They should have disabled OpenSSL's CSPRNG entirely and redirected its internal calls to perform IO operations on /dev/[u]random?




Modulo the fact that Debian shouldn't be mucking with the inner workings of packages in the first place, sure; stubbing out OpenSSL's CSPRNG with calls to the OS CSPRNG seems like a reasonable plan. It is, by the way, part of the NaCL design too.


Last I heard, there were still some "security oriented" OSes using RC4 for their /dev/random.


arc4random predates modern OS CSPRNGs.


So does OpenSSL. I think it's just not reasonable to expect a widely-portable crypto primitive and protocol library to judge the quality of the host /dev/[u]random and delegate to it. Of course, they seed from the host device and try to estimate the entropy it provides.

Even that OS with the biased /dev/[u]random using RC4 because it was fast would keep a separate RC4 state in each process' libc to avoid the overhead of kernel calls.


So then, you think NaCL's design decision to rely on /dev/urandom was a mistake?


I think if NaCL ever gets popular that design decision will bite somebody, somewhere, on some OS.

Our crypto libraries need to provide their own belt to wear with the OS-provided suspenders. Yes, I know about potential fork() bugs, but our modern VM-crazed deployments introduce that possibility at kernel level too. We need our good crypto implementers shipping good lightweight CSPRNGs, rather than the kernel developers who try to compensate with 6000 bit entropy pools.


If some OS screws up urandom so much that it bites someone, it'll bite a huge number of different apps, and not just the ones that use NaCL. Like it or not, urandom has to work; all sorts of things depend on it. The urandom ship has sailed.
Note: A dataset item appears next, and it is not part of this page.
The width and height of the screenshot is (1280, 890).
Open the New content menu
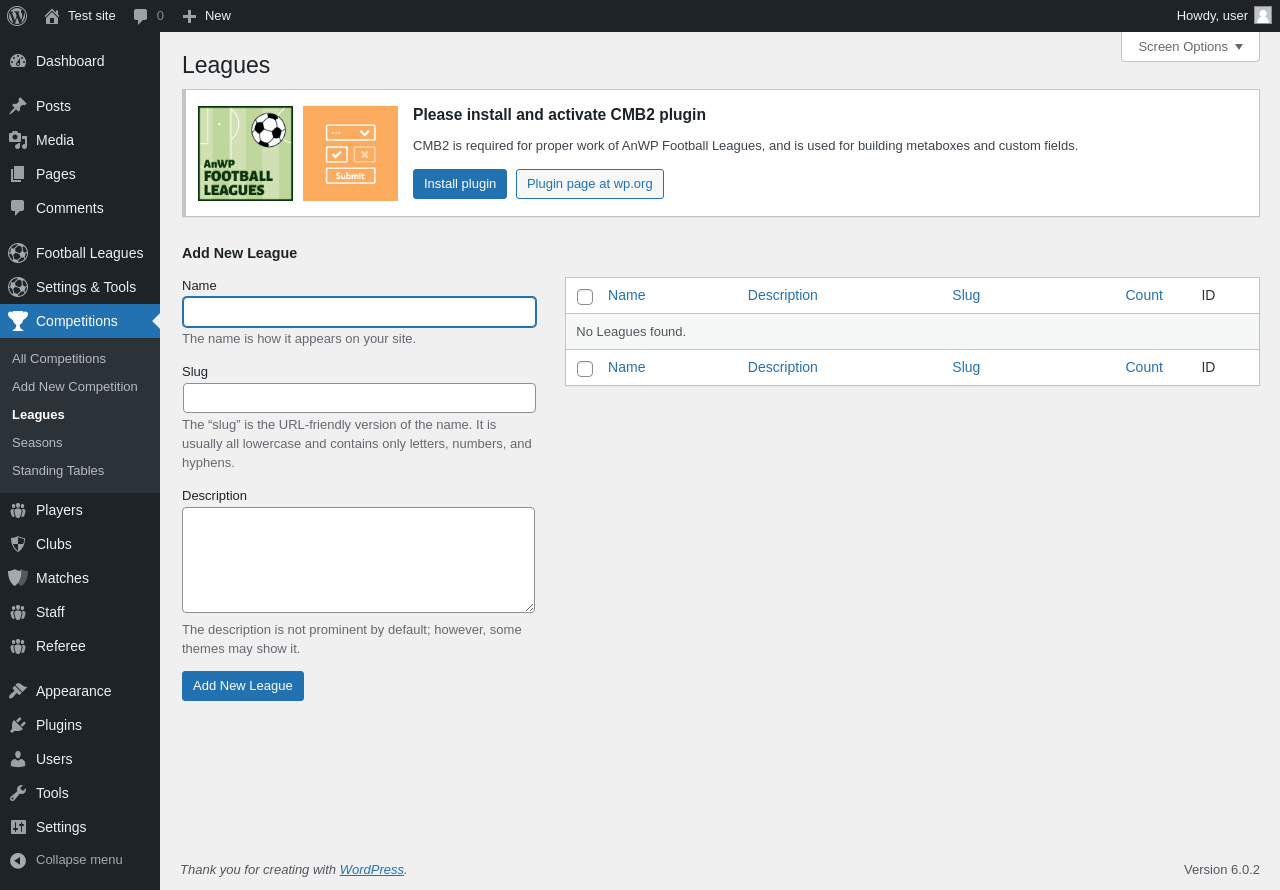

Meanwhile, better to have just one codebase to review, rather than 100 crappy ones, like the SecureRandom from Harmony.


OK, so NaCL will not be guilty and they will be in good company.

I'm sure these principles of minimal redundancy will be of great comfort to those users who get their private keys exposed.
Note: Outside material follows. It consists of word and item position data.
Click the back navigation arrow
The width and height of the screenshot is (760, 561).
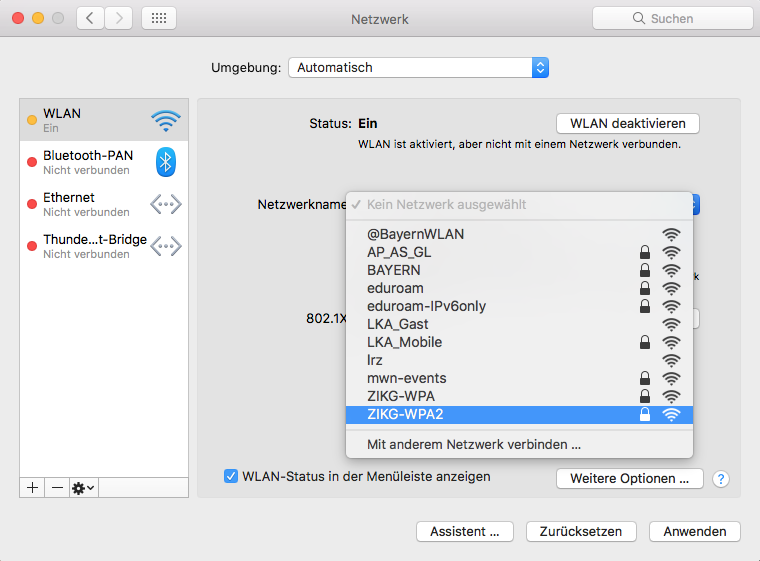[91, 18]
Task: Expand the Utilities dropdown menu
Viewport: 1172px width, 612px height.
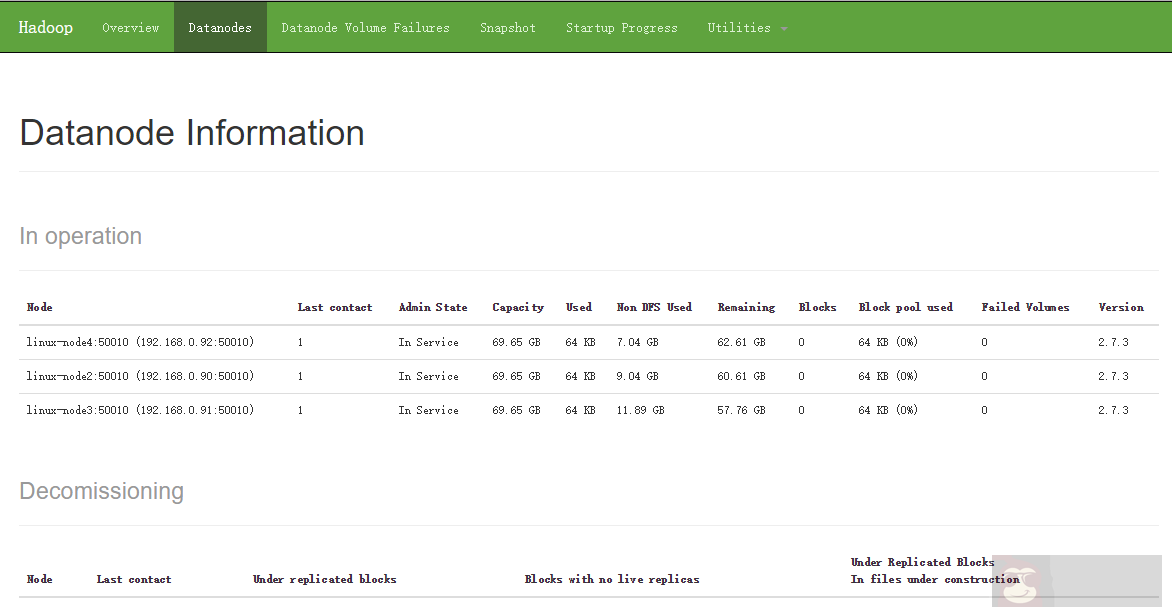Action: 739,28
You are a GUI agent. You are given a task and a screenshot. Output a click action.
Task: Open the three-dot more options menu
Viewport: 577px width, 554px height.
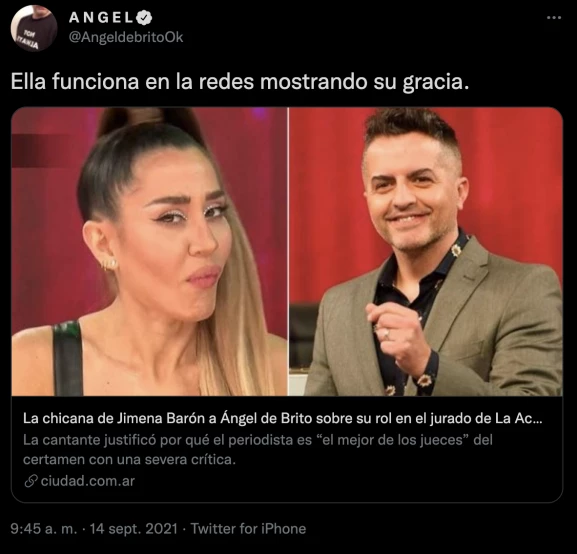coord(553,18)
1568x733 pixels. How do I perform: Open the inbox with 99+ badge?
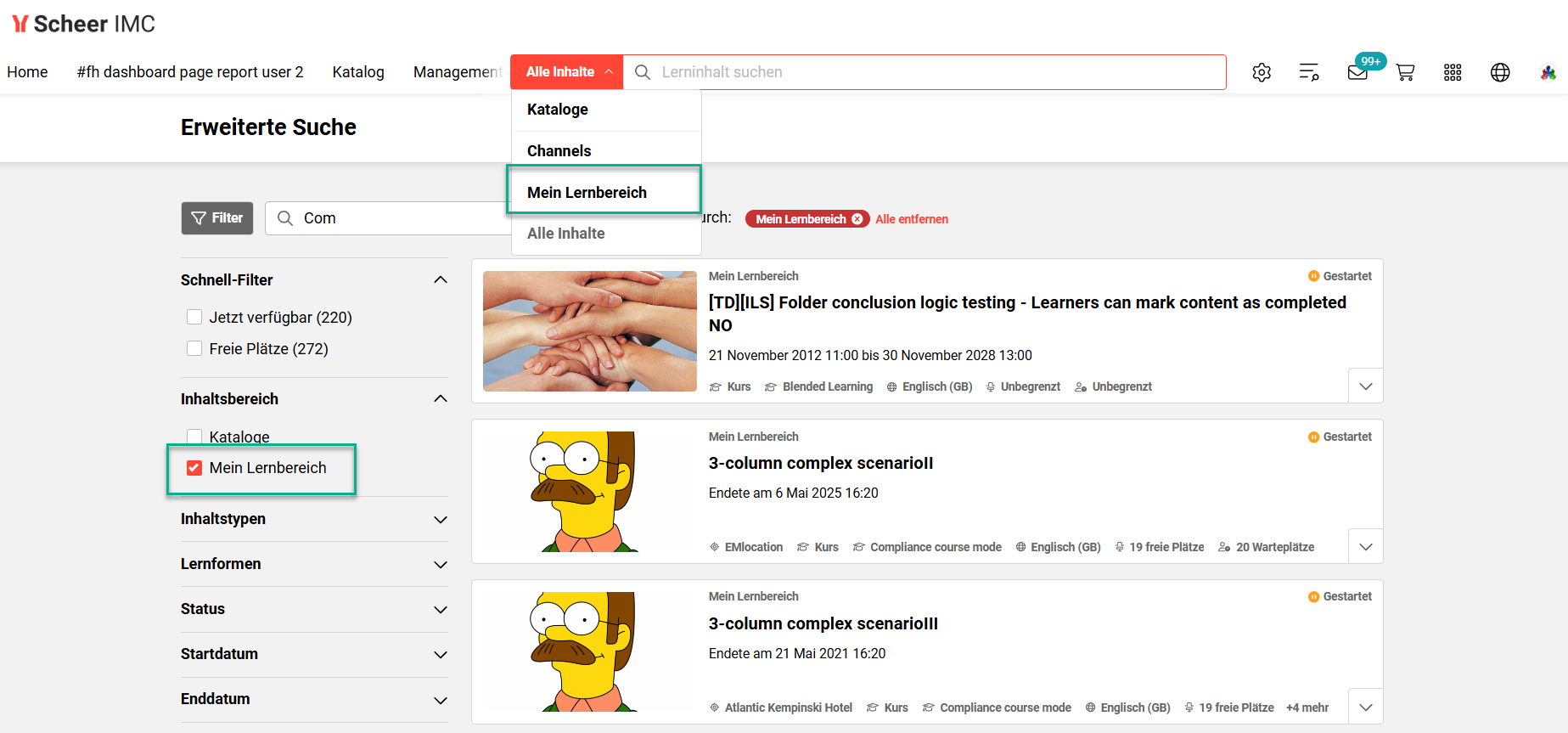(1357, 72)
Do you see the paradox here? Find me these developers who are undoubtedly competent to implement their own CSPRNG, but prefer not to. These are the folks I want implementing the CSPRNG that will be generating my keys, rather than kernel developers who find entropy pools exciting.


You see my point, right? A lot of your security already depends on urandom working. Everyone knows this, and a lot of effort has gone into validating the kernel random driver (there have been some pretty good systems security papers on it). Given that you already depend on urandom, all a new CSPRNG gets most developers is a second single point of failure.


I get your point and I agree it's at least not a wrong way to look at it. But you say "the kernel random driver" as if there were only one for a crypto app developer to worry about.

We have already seen a huge number of bad keys generated. Is it that obvious at this point that kernel (and embedded system) developers are so much better at this than OpenSSL?

Is it possible that you just tend to look at more broken library and app crypto code during the course of your work? If you worked primarily with broken kernel crypto code, would you perhaps prefer (for your own use) a CSPRNG in a library written by your favorite experts?


It is true that we see a lot of broken randomness code, and it is also true that we pay a lot of attention to failures of different CSPRNGs, but my point of view on this is also influenced by things like the design paper Daniel Bernstein wrote for Nacl.


I'll wager your team has reviewed more crypto code, and more recently, than DJB.

Meh, this conversation needed to be over

      do random_beverage(); while (self->is_conscious());


Tell you what: I will ask DJB tonight and see what he says.